* [Exercise goal]: Reproduce, unchanged, the lines between the one holding "Where should I" and the last line of the records, including both ends, but no pictures.

* [Data for review]:
________________

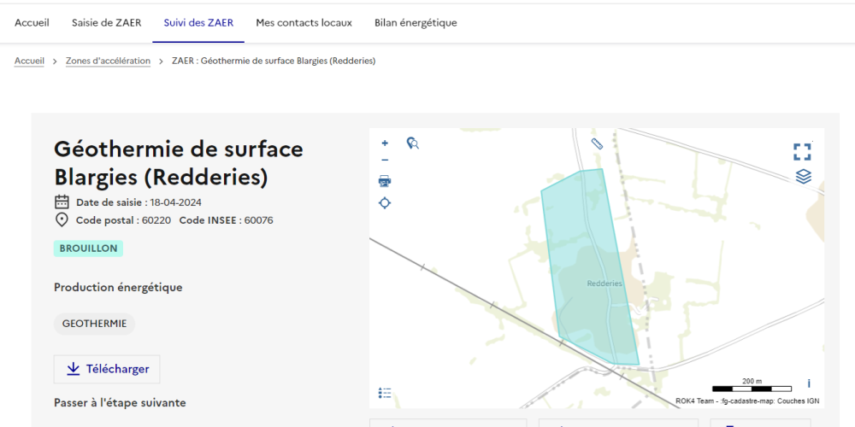Open the map layers switcher
Image resolution: width=855 pixels, height=427 pixels.
pyautogui.click(x=803, y=177)
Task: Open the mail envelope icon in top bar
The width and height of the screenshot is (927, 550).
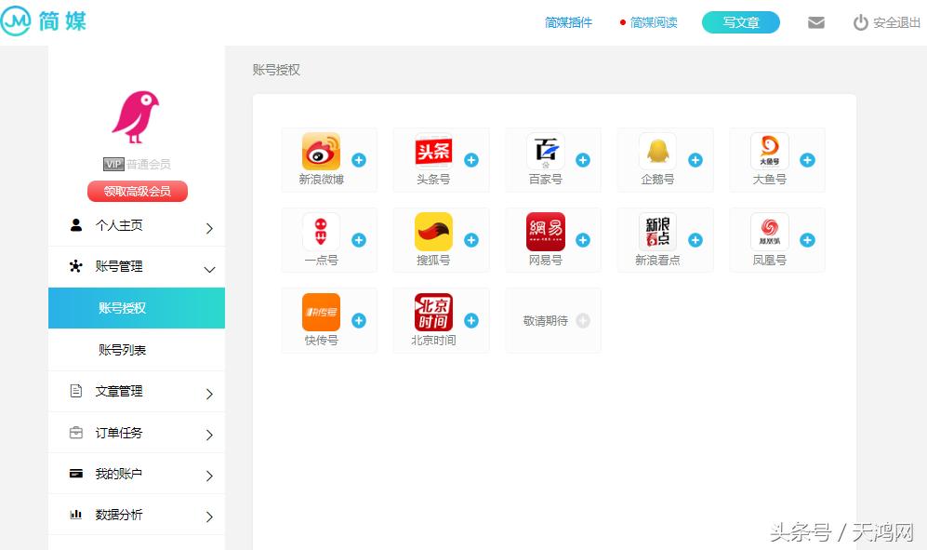Action: [815, 22]
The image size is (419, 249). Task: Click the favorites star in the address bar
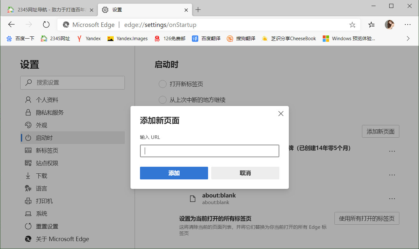(352, 24)
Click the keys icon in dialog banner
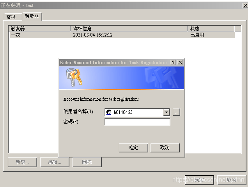Screen dimensions: 248x187 click(x=74, y=77)
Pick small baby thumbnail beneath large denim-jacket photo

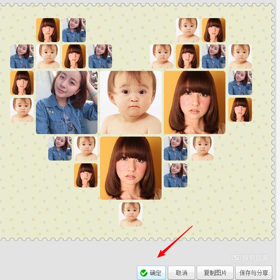(86, 148)
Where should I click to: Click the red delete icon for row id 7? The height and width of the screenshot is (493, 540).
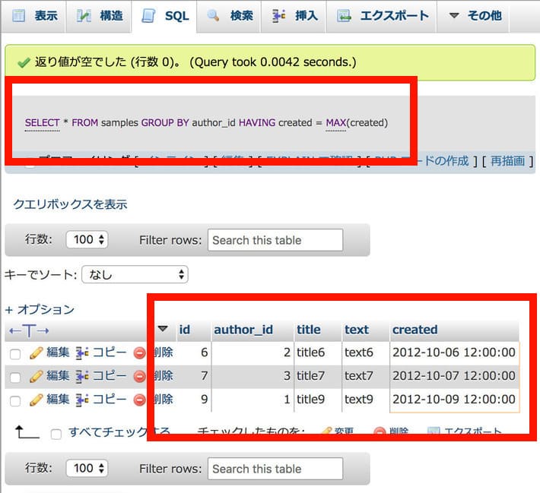(139, 376)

________________

* [Solution to the exercise]:
Where should I click to: Click the red delete icon for row id 7? The height and width of the screenshot is (493, 540).
(139, 376)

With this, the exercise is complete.